Kv3.1-Deficient Mice Are Viable but of Reduced Body Weight.

Heterozygous Kv3.1^+/− and homozygous Kv3.1^−/− mice were viable and fertile and did not exhibit an obvious mutant phenotype. The ratio of wild-type to heterozygous to homozygous mice was not significantly different from the expected 1:2:1, indicating that Kv3.1 K⁺ channels are not essential for embryonic development (Table 1). Histological studies did not show an apparent mutant phenotype in gross brain anatomy including the cerebellum.

Table 1.

Genotypes of F₂ mice

Strain	+/+ (%)	+/− (%)	−/− (%)	Total
Mixed 129SvEMS × C57BL/6	21 (30.9)	35 (51.5)	12 (17.6)	68
Pure 129SvEMS	6 (18.2)	22 (66.7)	5 (15.2)	33
Overall	27 (26.7)	57 (56.4)	17 (16.8)	101

The ratios of wild-type to heterozygous to homozygous mutants obtained from crosses between F₁ animals of 129SvEMS origin or F₁ hybrids of mixed background (129SvEMS × C57BL/6) were not significantly different from the expected 1:2:1, indicating that Kv3.1 expression is not required for embryonic development (χ² = 3.65; P > 0.1). 

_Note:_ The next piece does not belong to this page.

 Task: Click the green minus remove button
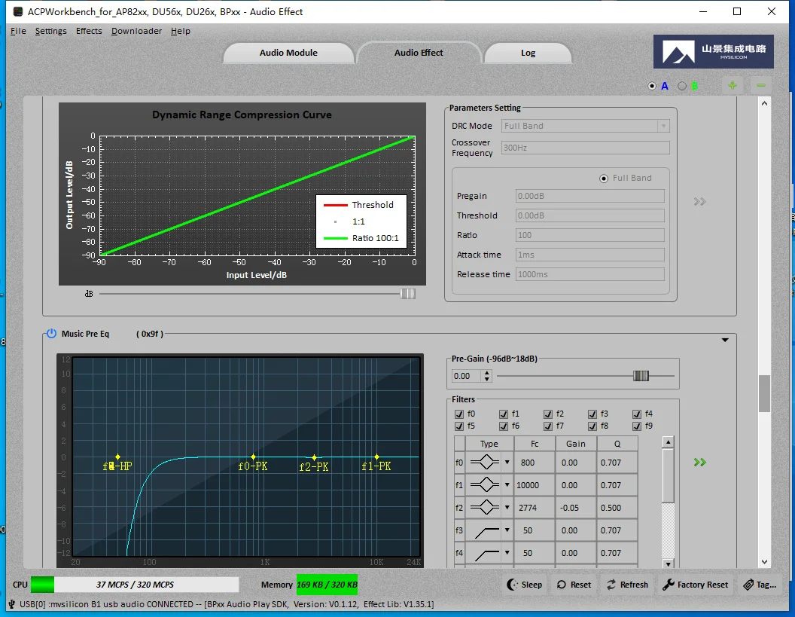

Homozygous Kv3.1^−/− mice had significantly lower body weights than their control littermates (Fig. 3). Depending on age, homozygous males (n = 8) were on average 16–22% lighter than their heterozygous siblings (n = 22). The differences were first detected at P10 and increased gradually up to at least 3 months of age (Fig. 3 shows data only up to 8 weeks). In contrast, the growth curves for heterozygous and wild-type males overlapped. A smaller difference in body weight was also evident between heterozygous (n = 13) and homozygous (n = 10) female littermates.

Figure 3.

Growth of Kv3.1^+/− and Kv3.1^−/− mice. Wild-type and Kv3.1 mutants (129SvEMS) were monitored for their body weights. Male and female homozygous Kv3.1^−/− mice had significantly lower weights than their heterozygous littermates (mean ± SE; ∗, P < 0.05; ∗∗, P < 0.01; ∗∗∗, P < 0.001; ∗∗∗∗, P < 0.0001; two-tailed Student’s t test). The dashed line indicates growth of Kv3.1^+/+ wild-type males (n = 3; not included in statistical analysis).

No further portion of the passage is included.